1 post tagged “ross=dawson”
There’s a growing shift in the conversation around E2.0 away from the technologies and on to the culture change that will unlock the value of social/networking systems.
You would think that persuading the Board about the merits of a more open, transparent culture isn’t too uphill a task, especially when you consider the alternative and the negative impact on the bottom line. Ross Dawson writes in Trends in the Living Network of networked organisations, in which being more effective at ad-hoc communiation and collaboration underpins organisatinoal performance.
Susan Scrupski's post Corporate Antisocial Behaviour: the Enemy is Us refers to five reasons why projects fail, and notes: "The technologies we had prior to web 2.0 would enable employees to 'speak up.' Email, telephones, even notes passed under the door could have prevented huge cost overruns and errors, but technology – old or new – won’t fix these problems."
Whether it is inside or outside the enterprise, one message does not fit all anymore. So should internal communicators use the new web to lead a cultural revolution, or to feed an effort to make the company more open that rides on the coat-tails of another project?
It depends. Assuming you accept the need to change your culture, then a corporate rebranding effort would provide a great opportunity to kick-start what Susan calls 'social process re-engineering'. But rebrandings do not happen often.
For a more likely opportunity, any significant project that requires upfront change management and/or communication input - and to the converted, that would be all of them - could be used by internal communicators as a trojan mouse.

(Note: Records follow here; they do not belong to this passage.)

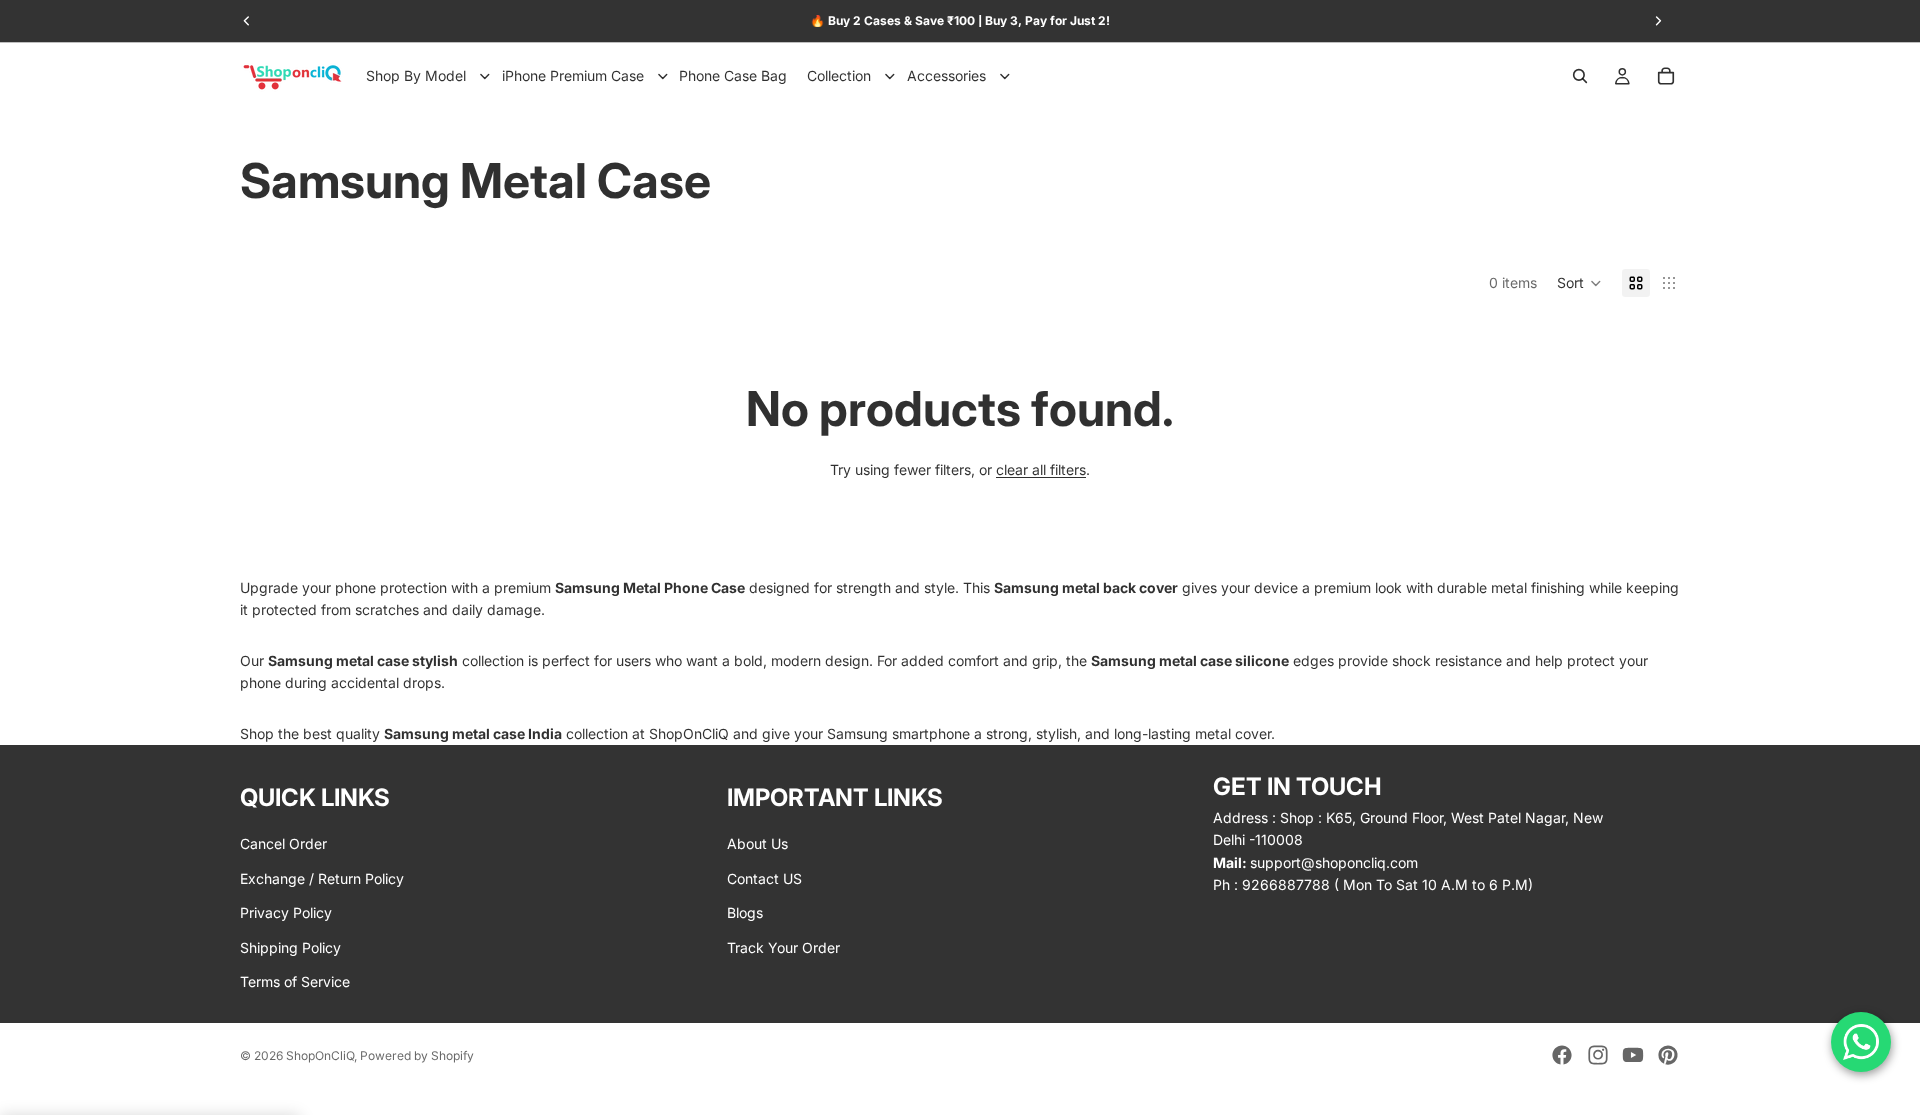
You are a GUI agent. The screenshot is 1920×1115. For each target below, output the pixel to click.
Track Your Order (783, 946)
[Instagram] (1598, 1055)
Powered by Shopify (417, 1055)
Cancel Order (283, 843)
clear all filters (1041, 469)
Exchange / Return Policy (322, 878)
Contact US (764, 878)
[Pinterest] (1668, 1055)
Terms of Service (295, 981)
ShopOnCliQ (320, 1055)
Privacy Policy (286, 912)
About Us (757, 843)
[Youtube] (1633, 1055)
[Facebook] (1562, 1055)
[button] (1579, 283)
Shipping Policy (290, 946)
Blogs (745, 912)
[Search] (1580, 76)
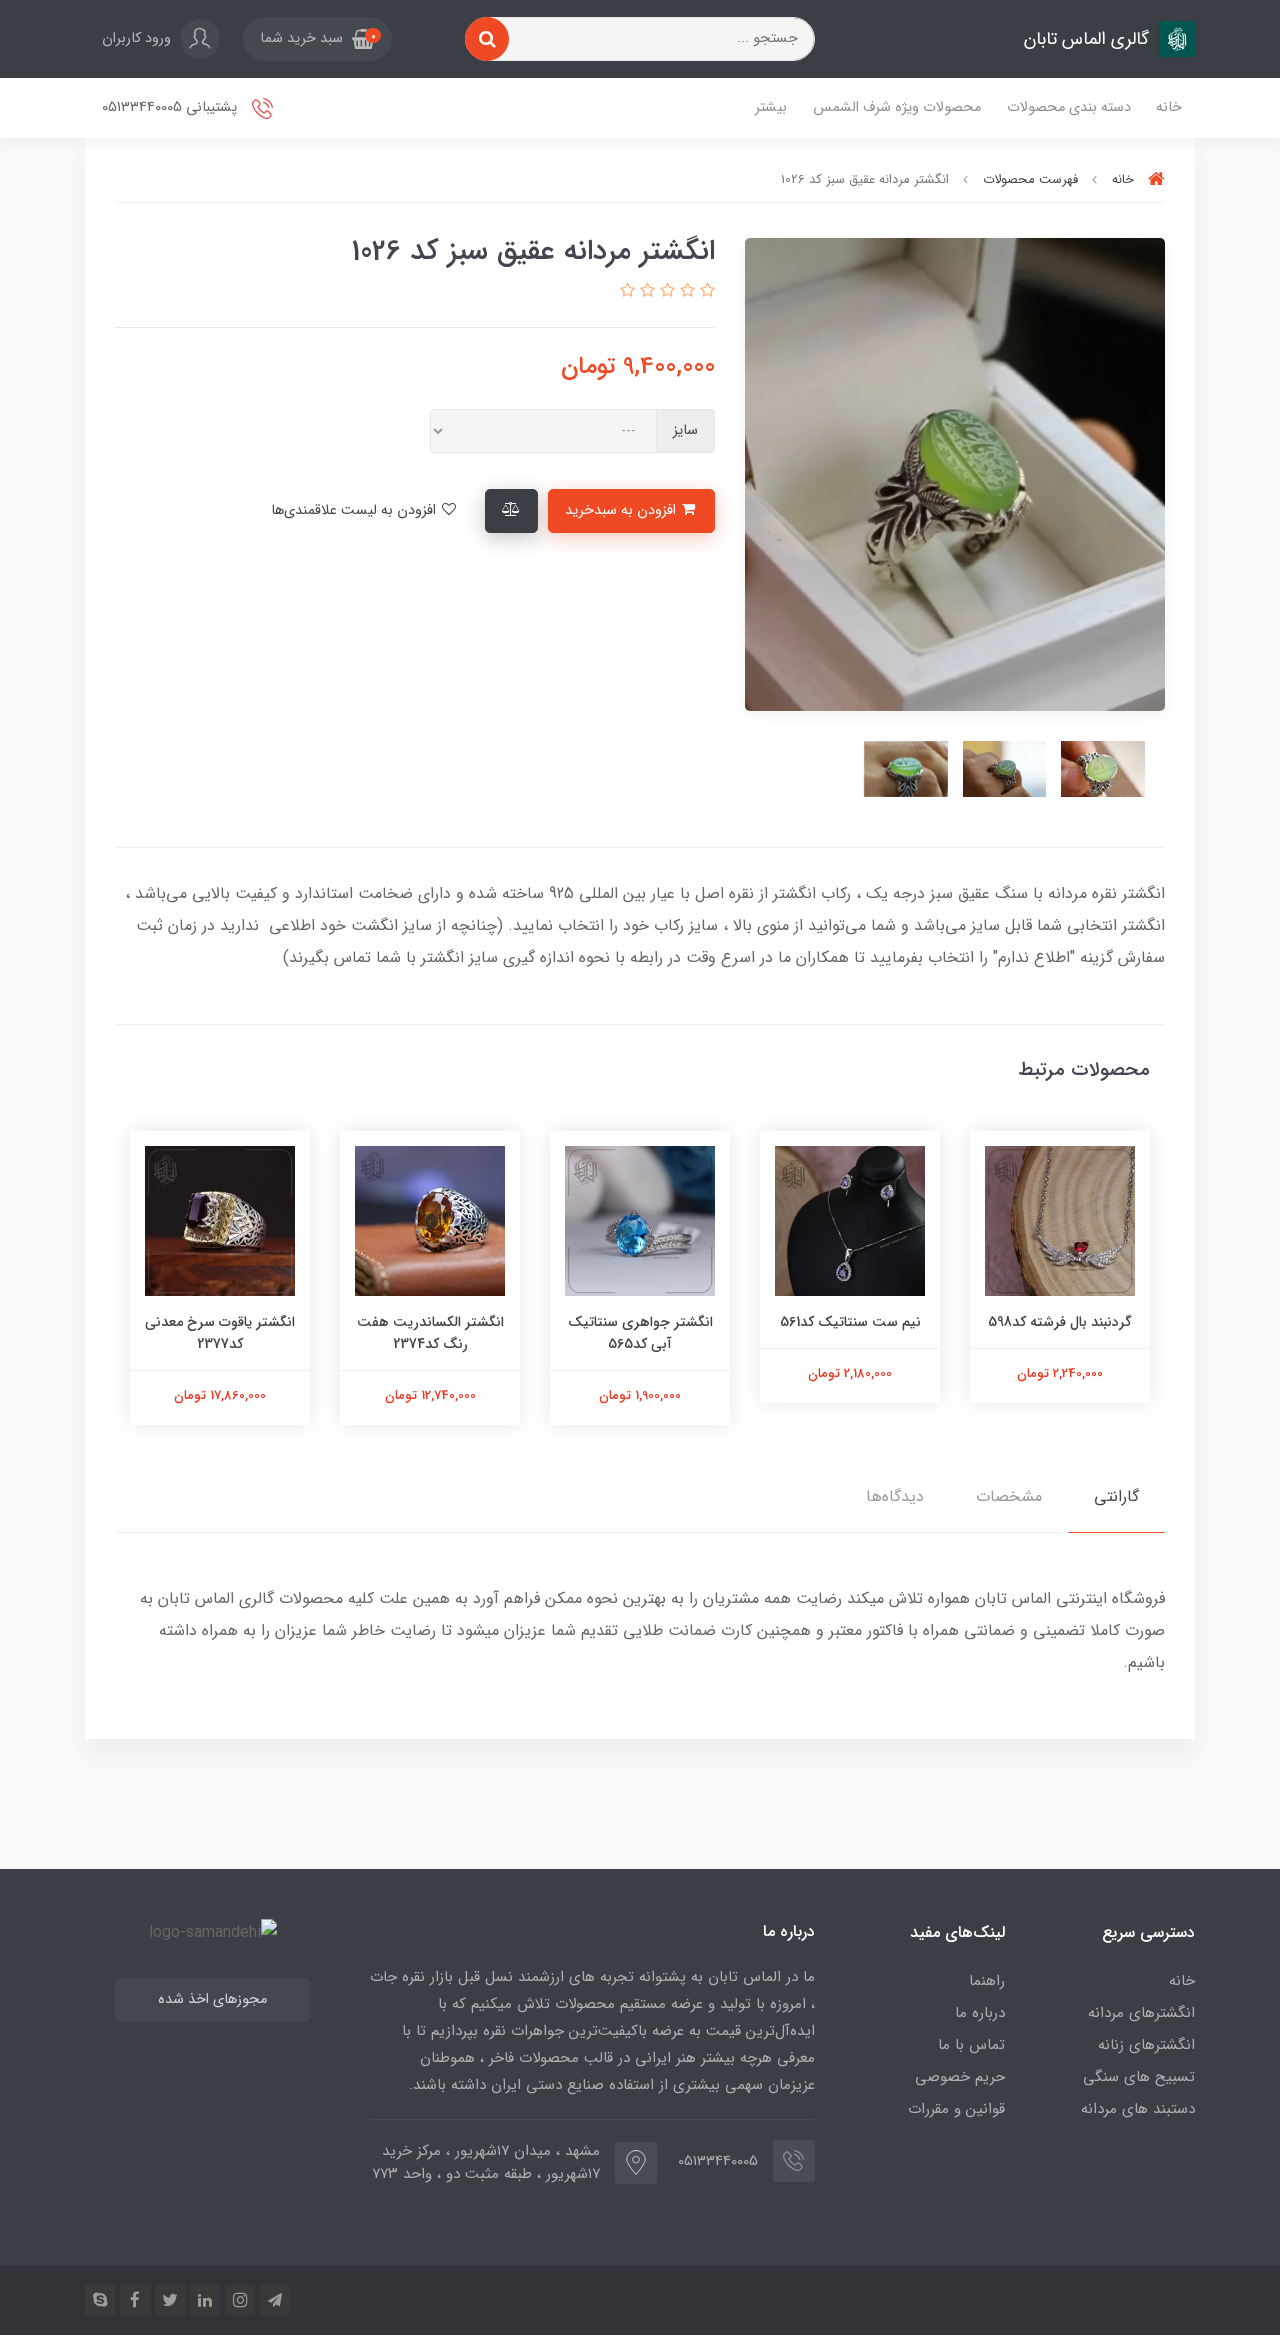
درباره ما (980, 2013)
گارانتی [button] (1116, 1496)
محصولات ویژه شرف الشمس (897, 107)
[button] (317, 39)
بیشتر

Andrew Keen writes, "We all now know [Web2.0's] technological strengths and weaknesses, its cultural accomplishments and failures, its economic appearance and reality." Lead or feed doesn't matter as long as efforts are made to change people's day-to-day views on the value of effective communication, and corporate communicators should by now have an idea of the what the new we means for them, their role and, crucially, their company culture.